Diceritakan kepada Kompas.com, berikut dua kisah tentang ayah inspiratif memperingati Hari Ayah Nasional yang jatuh setiap tanggal 12 November. Antar sekolah setiap hari Fawzia Alfiana Dewi (27) masih ingat betul saat ayahnya, Dwi (57) mengantarkannya setiap hari berangkat sekolah ke SD Al Falah Surabaya.
Tumbuh besar di Griya Kebraon Barat Surabaya, ayahnya selalu mengantarkan Fia bersama dua adiknya pergi ke sekolah yang berbeda lokasi sebelum berangkat ke kantor. "Naik motor jauh ke kantornya. Pagi-pagi bonceng tiga anak, aku sama dua adikku," ujar Fia.
Adiknya yang pertama duduk di depan. Sementara Fia dan adiknya yang lain duduk di bangku belakang. Fia bersama ayah dan adiknya setiap pagi menempuh rute perjalanan yakni Griya Kebraon Barat - ke SD Muhammadiyah 15 Mastrip Surabaya - SD Al Falah Surabaya. Perjalanan Fia bersama ayah dan dua adiknya menggunakan motor bebek keluaran Suzuki tak selalu mulus.
"Pernah dulu lagi dianter terus motornya mogok," kata Fia sambil mengingat masa lalu. Fia merasa sangat bersyukur bila mengingat ayahnya, bekerja pontang panting untuk anak-anak dan istri. Di akhir pekan, ayahnya juga terkadang harus bekerja demi mencukupi kebutuhannya.

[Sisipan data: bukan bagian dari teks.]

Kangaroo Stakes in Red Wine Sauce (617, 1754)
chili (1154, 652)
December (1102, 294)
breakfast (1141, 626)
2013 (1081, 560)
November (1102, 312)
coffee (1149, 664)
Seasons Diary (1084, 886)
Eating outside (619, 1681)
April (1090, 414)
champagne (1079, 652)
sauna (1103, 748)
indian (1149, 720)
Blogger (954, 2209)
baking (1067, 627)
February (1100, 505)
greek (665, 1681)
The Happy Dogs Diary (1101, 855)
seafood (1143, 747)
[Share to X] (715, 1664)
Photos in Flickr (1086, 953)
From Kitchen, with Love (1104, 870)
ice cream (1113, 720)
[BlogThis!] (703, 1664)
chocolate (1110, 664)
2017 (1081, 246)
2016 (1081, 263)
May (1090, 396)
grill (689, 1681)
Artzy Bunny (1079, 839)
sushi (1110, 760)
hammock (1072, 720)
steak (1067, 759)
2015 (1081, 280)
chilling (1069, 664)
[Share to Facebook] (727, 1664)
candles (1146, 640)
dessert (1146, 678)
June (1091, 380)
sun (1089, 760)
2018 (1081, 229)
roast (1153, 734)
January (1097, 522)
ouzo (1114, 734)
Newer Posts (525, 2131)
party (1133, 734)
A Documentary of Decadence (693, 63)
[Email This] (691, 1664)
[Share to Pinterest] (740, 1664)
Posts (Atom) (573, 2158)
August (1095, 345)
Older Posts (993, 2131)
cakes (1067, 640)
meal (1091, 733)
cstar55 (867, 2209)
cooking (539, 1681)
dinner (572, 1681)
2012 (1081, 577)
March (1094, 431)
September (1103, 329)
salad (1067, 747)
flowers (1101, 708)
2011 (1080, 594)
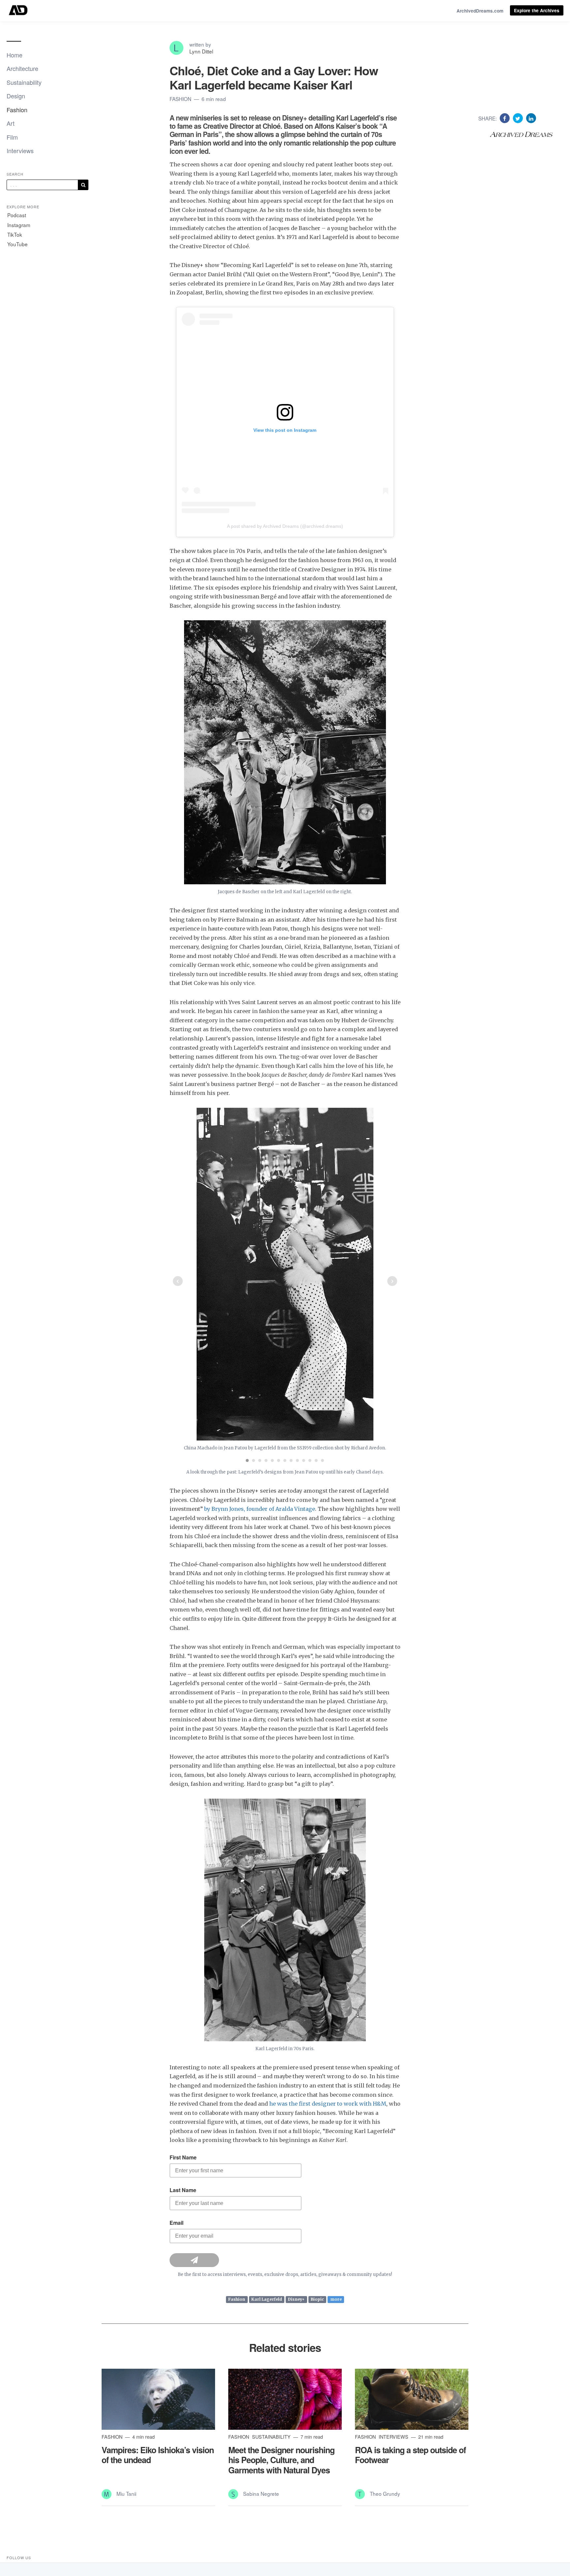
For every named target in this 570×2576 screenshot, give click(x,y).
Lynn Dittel (201, 51)
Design (16, 95)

"Jadinya sekarang aku, ibu, dan adik-adikku sekarang bisa lebih hidup enak dan nyaman," ujar sekretaris di salah satu perusahaan ini. Fia yang akan menikah dalam waktu dekat ini mengaku takut saat melakukan sungkeman kepada ayahnya. Sungkeman merupakan salah satu kegiatan yang lazim dilakukan ketika ingin menikah.
"Aku takut nangis kejer saat sungkeman," kata Fia yang merupakan lulusan Universitas Indonesia. Pesan ayahnya saat menempuh ilmu juga tergolong sederhana. Saat Fia bertanya kepada ayahnya, "Pak, bapak pengen aku jadi apa?". Ayahnya menjawab, "Cukup jadi orang baik saja."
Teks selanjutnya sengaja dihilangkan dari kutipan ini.